Program cover art for Operations Under Load

Overview

You rotate through incident commander and note-taker roles while instructors inject node cordons and flaky endpoints. The goal is confident language during outages, not heroics.

What is included

Rotating incident roles with timed injects
Live traffic replay against sample microservices
Post-incident template aligned to quality standards reviewers expect
Capacity signal worksheet (latency, saturation, errors)
Pair debugging on kubelet logs
Warm handoff script for daytime crews
Quiet-room option for reflection after heavy drills

Outcomes

Facilitate a fifteen-minute stabilization huddle
Choose between surge upgrade paths with tradeoffs spelled out
Capture evidence an external reviewer can follow

Lead instructor for this track

Marcus Webb

SRE practice coach; collects retro formats from aviation and theater crews.

FAQ

Will we destroy shared infrastructure?

Faults are scoped to disposable namespaces.
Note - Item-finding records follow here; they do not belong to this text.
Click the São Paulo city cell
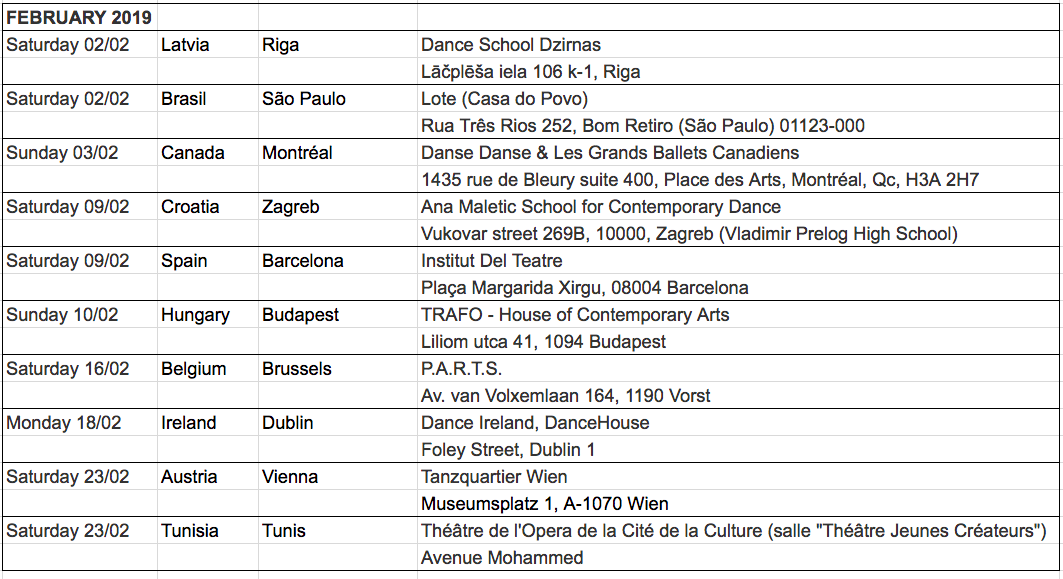 click(x=338, y=99)
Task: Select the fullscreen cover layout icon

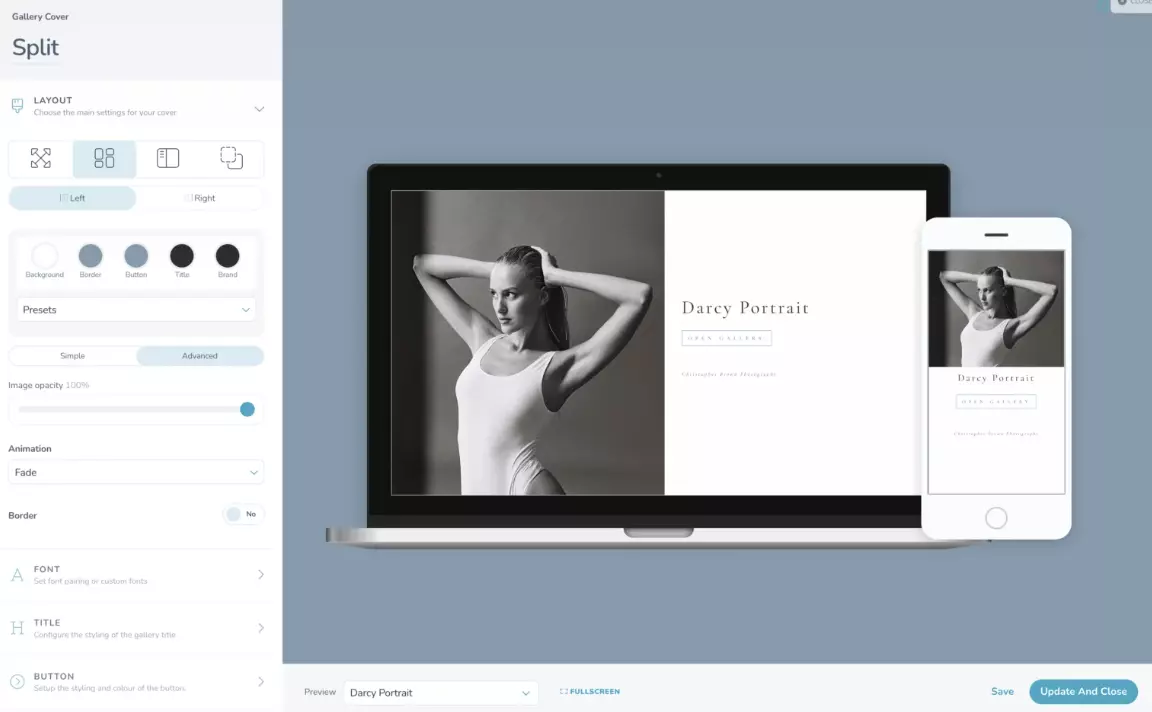Action: (x=40, y=158)
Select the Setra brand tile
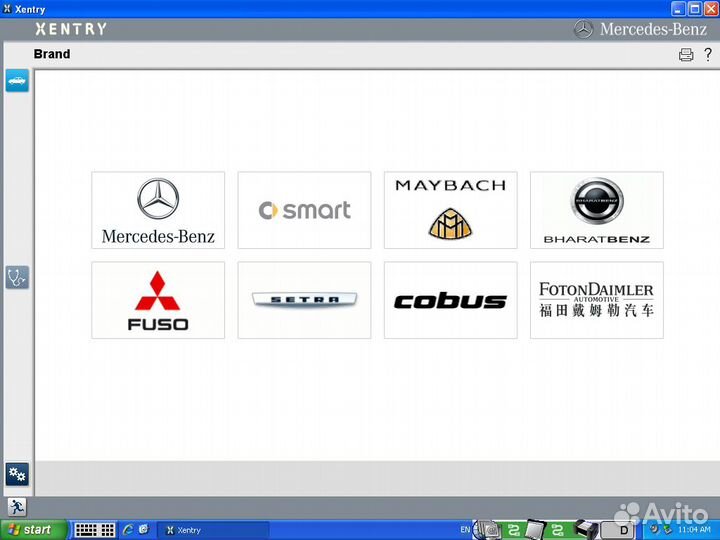This screenshot has height=540, width=720. [304, 300]
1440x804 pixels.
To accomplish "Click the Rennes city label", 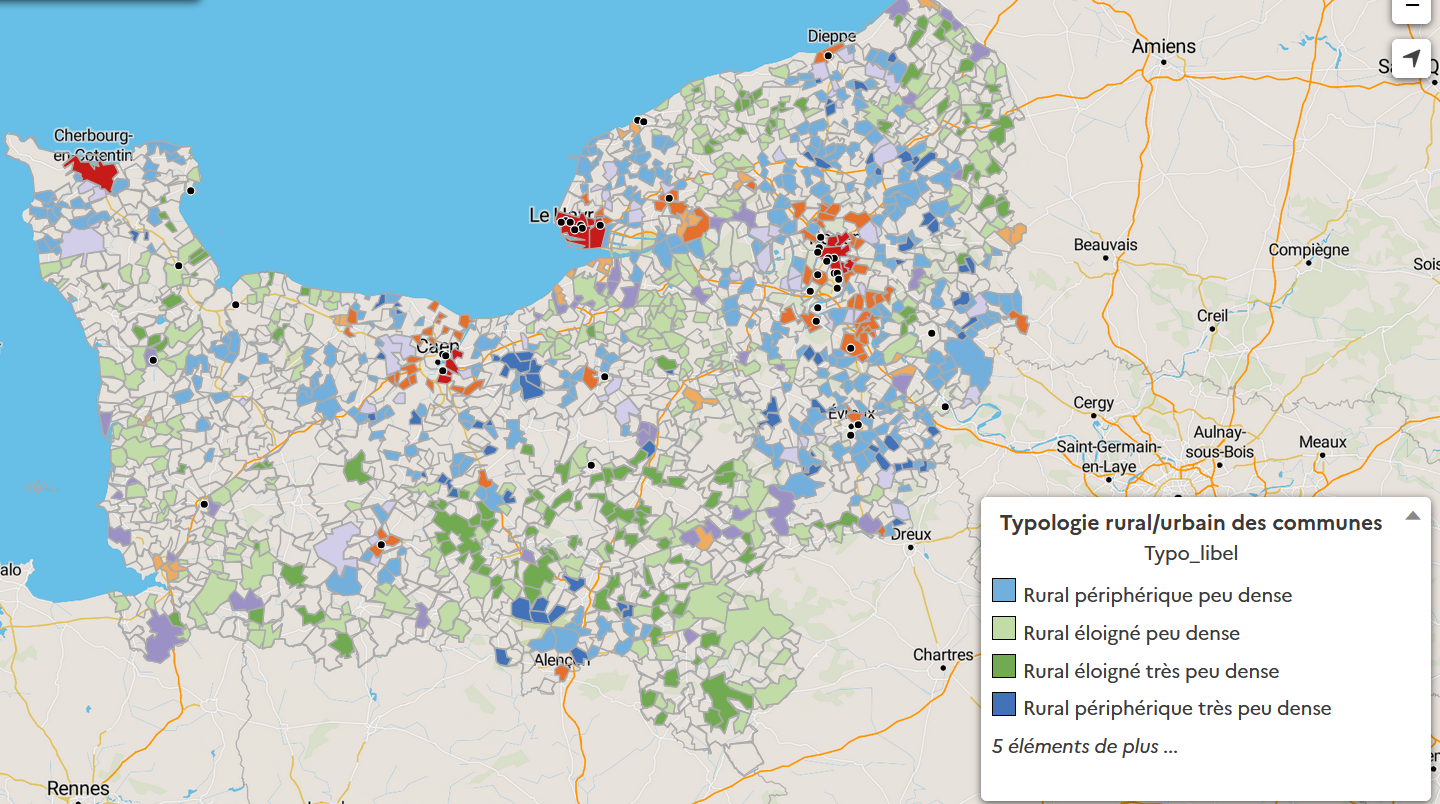I will 78,789.
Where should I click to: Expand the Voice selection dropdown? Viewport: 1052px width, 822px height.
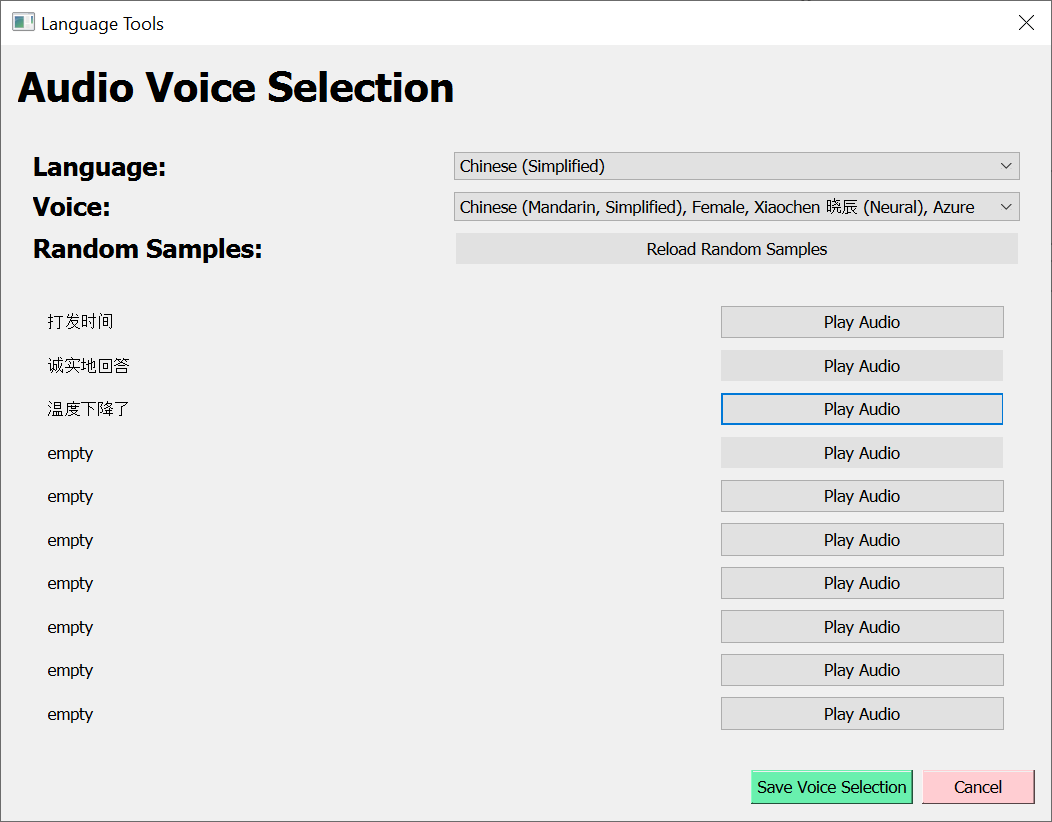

If a drill escapes, we snapshot state and rebuild—participants never owe infra repair hours.

Can we bring our runbooks?

Please do. We annotate them together so the language matches your internal quality standards.

Limitations?

We do not simulate multi-region control plane loss simultaneously; that is reserved for private workshops.

Recent learner notes

I liked that the injects felt petty-real—slow image pulls, not cartoonish fire drills.

— Sora